─── SUPPLIED MATERIAL ───

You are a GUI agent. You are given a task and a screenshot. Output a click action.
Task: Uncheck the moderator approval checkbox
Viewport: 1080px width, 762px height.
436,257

───
─── SUPPLIED MATERIAL ───

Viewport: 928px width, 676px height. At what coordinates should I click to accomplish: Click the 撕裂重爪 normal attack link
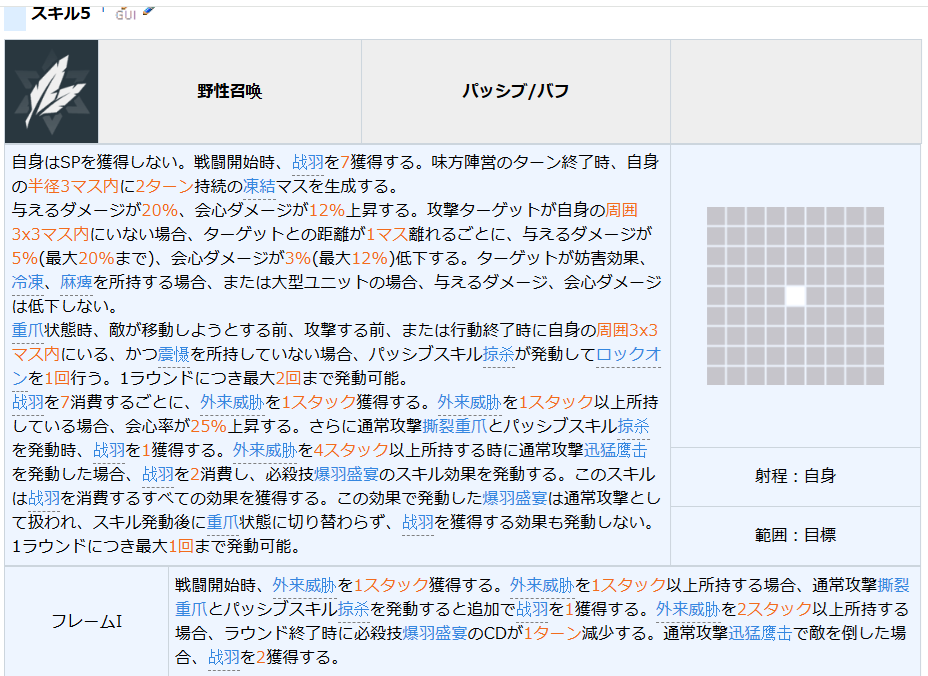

───

ABOUT THIS TASK: Determine the number of lines in the listing that hold the word "click". Nothing but that number is wanted.

TASK RESULT: 2